While reading Terence Tao's book on Analysis I had some questions regarding the implication of the Peano Axioms.
After writing the following four axioms (which I will write without changing their original numbering),
Axiom 2.1
$0$ is a natural number.
Axiom 2.2
If $n$ is a natural number then $n{+\!+}$ is also a natural number. (Here $n{+\!+}$ denotes the successor of $n$ and previously in the book the notational implication has been bijected to the familiar $1, 2\ldots$).
Axiom 2.3
$0$ is not the successor of natural number; i.e. we have $n{+\!+}\neq 0$ for every natural number $n$.
Axiom 2.4
Different natural numbers must have different successors; i.e., if $n, m$ are natural numbers and $n\neq m$, then $n{+\!+}\neq m{+\!+}$.
Now let me quote the portion of the text from which my question arises,
"As one can see from this proposition, it now looks like we can keep all of the natural numbers distinct from each other. There is however still one more problem: while the axioms (particularly Axioms $2.1$ and $2.2$) allow us to confirm that $0,1,2,3,\ldots$ are distinct elements of $\mathbb{N}$, there is the problem that there may be other "$\color{red}{\text{rogue}}$" elements in our number system which are not of this form:...

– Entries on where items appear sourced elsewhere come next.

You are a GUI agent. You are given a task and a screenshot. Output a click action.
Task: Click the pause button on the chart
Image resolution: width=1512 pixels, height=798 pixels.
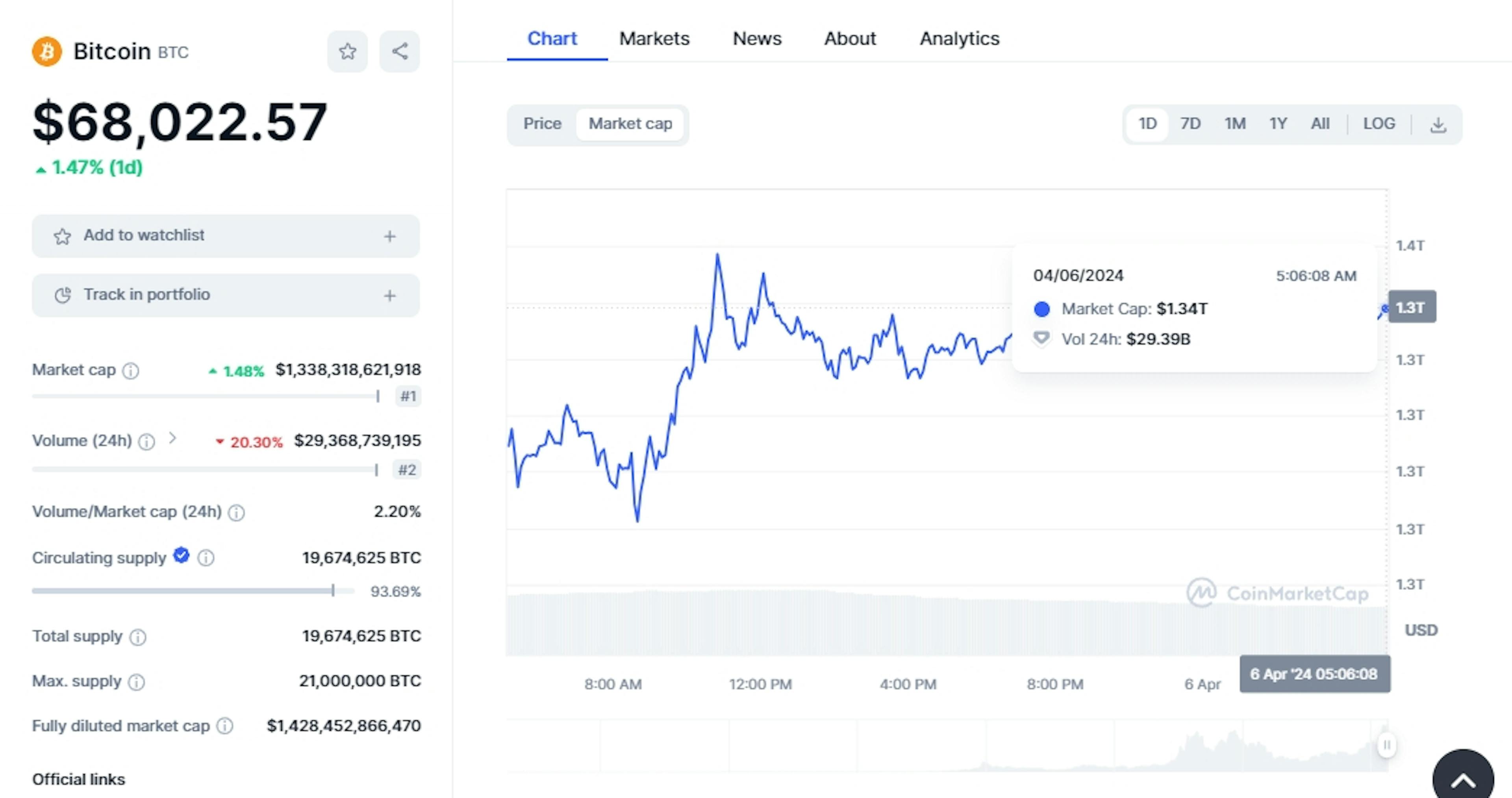click(x=1387, y=744)
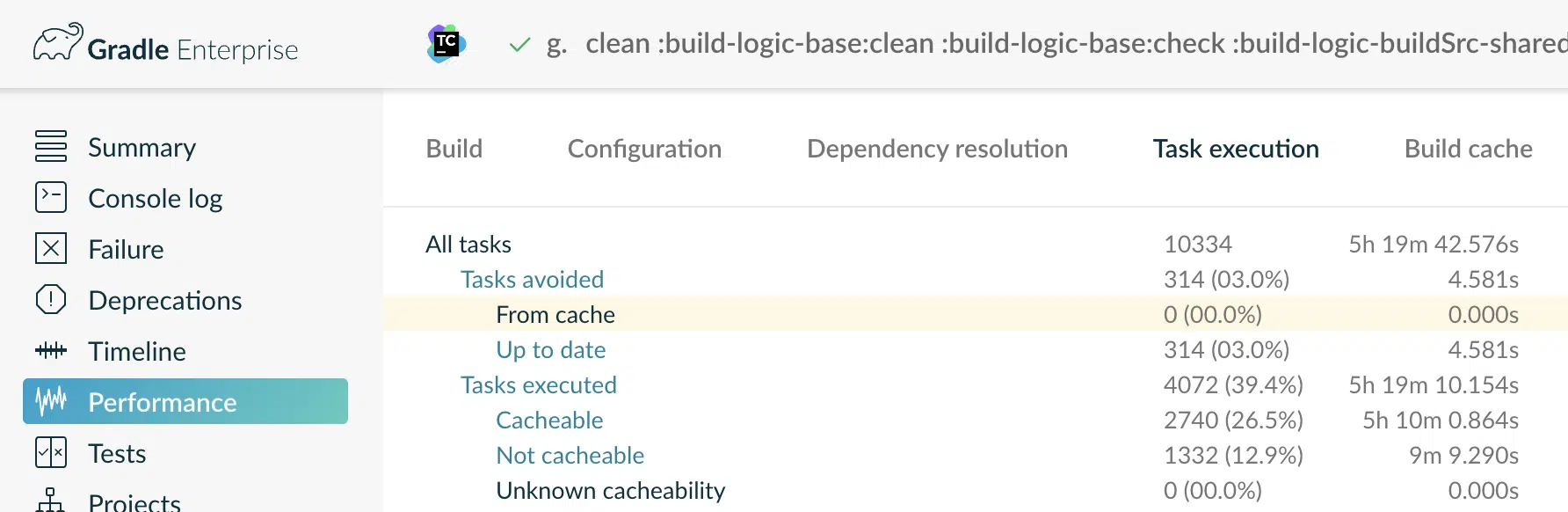Click the Tests check-cross icon
The image size is (1568, 512).
pyautogui.click(x=51, y=452)
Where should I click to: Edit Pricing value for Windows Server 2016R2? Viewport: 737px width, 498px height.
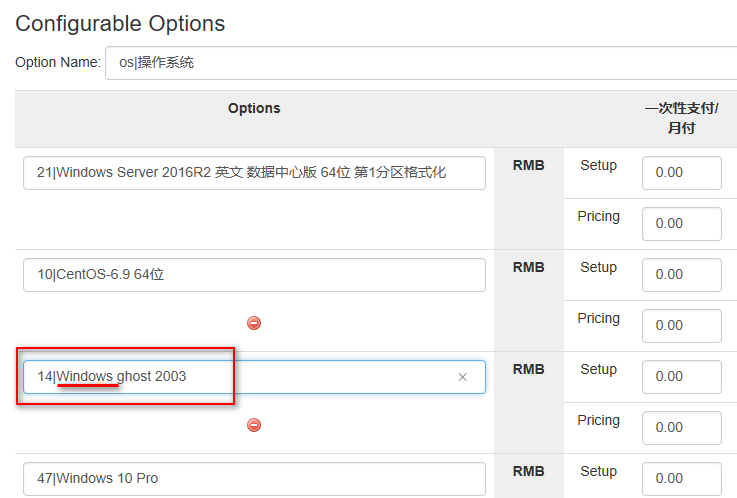coord(682,224)
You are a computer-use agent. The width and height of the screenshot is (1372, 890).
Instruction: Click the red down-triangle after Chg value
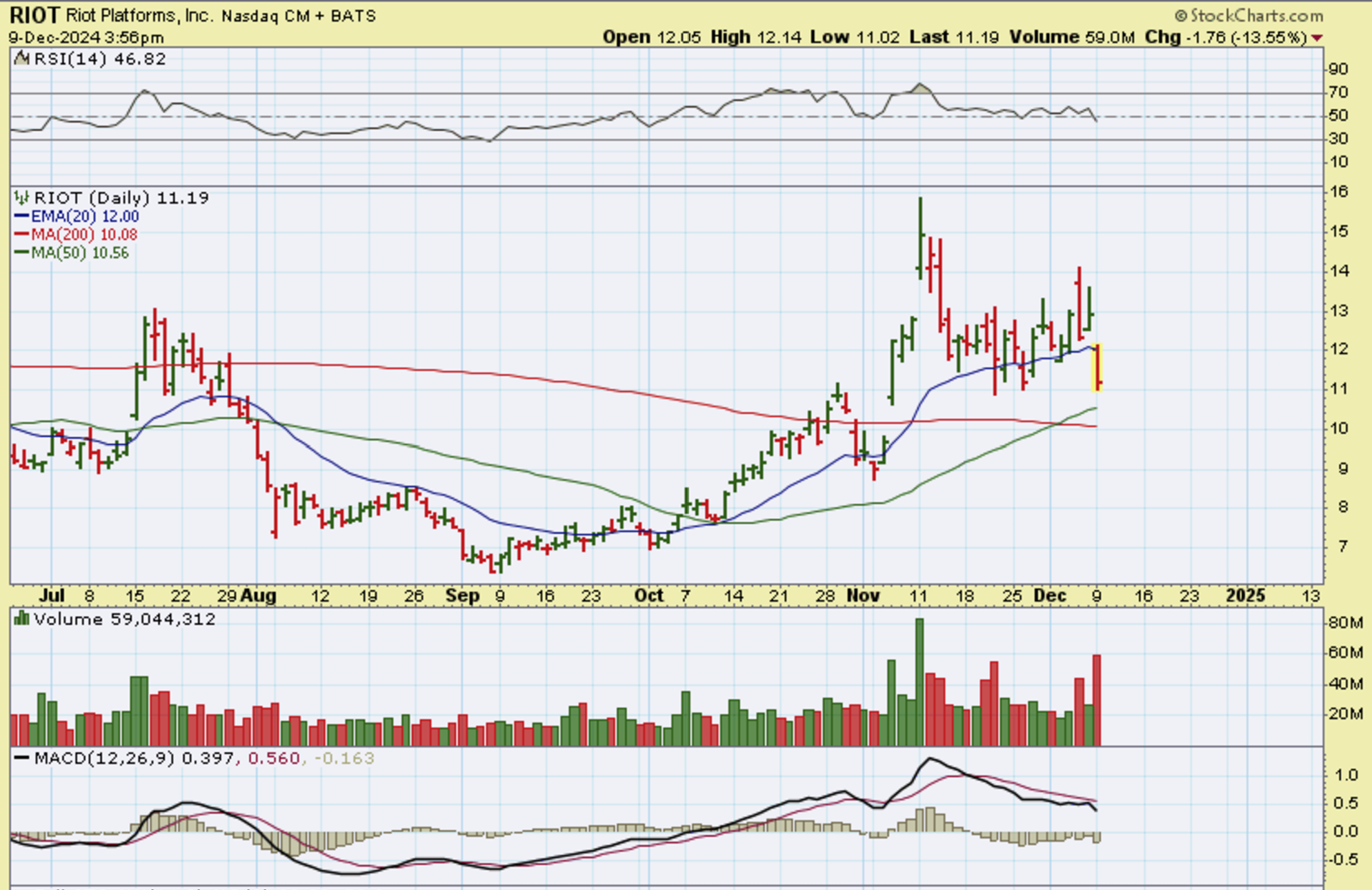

...What we want is some axiom which says that the only numbers in $\mathbb{N}$ are those which can be obtained from $0$ and the increment operation - in order to exclude elements such as $0.5$. But it is difficult to quantify what we mean by "can be obtained from" without already using the natural numbers, which we are trying to define. Fortunately, there is an ingenious solution to try to capture this fact:
Axiom 2.5
Let $P(n)$ be any property pertaining to a natural number $n$. Suppose that $P(0)$ is true, and suppose that whenever $P(n)$ is true, $P(n{+\!+})$ is also true. Then $P(n)$ is true for every natural number $n$.
The informal intuition behind this axiom is the following. Suppose $P(n)$ is such that $P(0)$ is true, and such that whenever $P(n)$ is true, then $P(n{+\!+})$ is true. Then since $P(0)$ is true, $P(0{+\!+}) = P(1)$ is true. Since $P(1)$ is true, $P(1{+\!+}) = P(2)$ is true. Repeating this indefinitely, we see that $P(0), P(1), P(2), P(3),$ etc. are all true- however this line of reasoning will never let us conclude that $P(0.5)$, for instance, is true. $\color{blue}{\text{Thus Axiom 2.5 should not hold for number systems which contain}}$ "$\color{blue}{\text {unnecessary}}$"$\color{blue}{\text {elements such as $0.5$.}}$
My questions are precisely regarding the colored statements.
How can we assume the existence of "$\color{red}{\text{rogue}}$" elements in our number system? To be precise, how can one who doesn't know anything about the number system and the numbers try to convince himself of the existence of such elements?
Which $P(n)$ only holds for the natural numbers? In other words, how the addition of the fifth axiom resolves the problem of the rogue elements?
Added:-
After reading the various answers below, I think that I should elaborate why the answers below doesn't completely satisfy me.
What KSmarts said in response to my first question seems circular to me. To quote from his answer,
Suppose that in addition to the expected natural numbers $0,1,2,$ etc $\color{green}{\color{green}{\text{there are numbers}}\ a,b, \color{green}{\text{and}}\ c \ \color{green}{\text{so that}}\ a{+\!+}=b, b{+\!+}=c,\ \color{green}{\text{and}}\ c{+\!+}=a}$. This does not contradict any of the first four axioms, so it is a valid construction under those axioms. However, it does not correspond to what we expect of the natural numbers, so there is another axiom to restrict this construction.
The colored portion is the reason for which I think that the answer is circular. Precisely my question is that how do we convince someone the existence of those $a,b,c$'s who doesn't know anything about the numbers?
Hurkyl raised a good point which tries to resolve the above question,
For your first question, it's not that we assume that rogue elements exist, it's that we cannot assume they do not exist. If we wish that they do not exist, we must choose a definition that allows us to prove it.
"...it's that we cannot assume they do not exist." Exactly! But in my view we can choose a definition to "prove" that such rogue elements don't $\color{darkviolet}{\text{only when}}$ we know the properties of those elements. For then we can "construct" the definition in a way which excludes the possibility of such rogue elements.
So,
How can we know the properties that only belongs to the rogue elements, unless we have a proper idea of the nature of those rogue elements?
And it's precisely in the light of this question that my second question naturally arises. If we know the properties of the rogue elements, then we can define the property $P$ to be the "complement" of the properties which satisfy question my last question.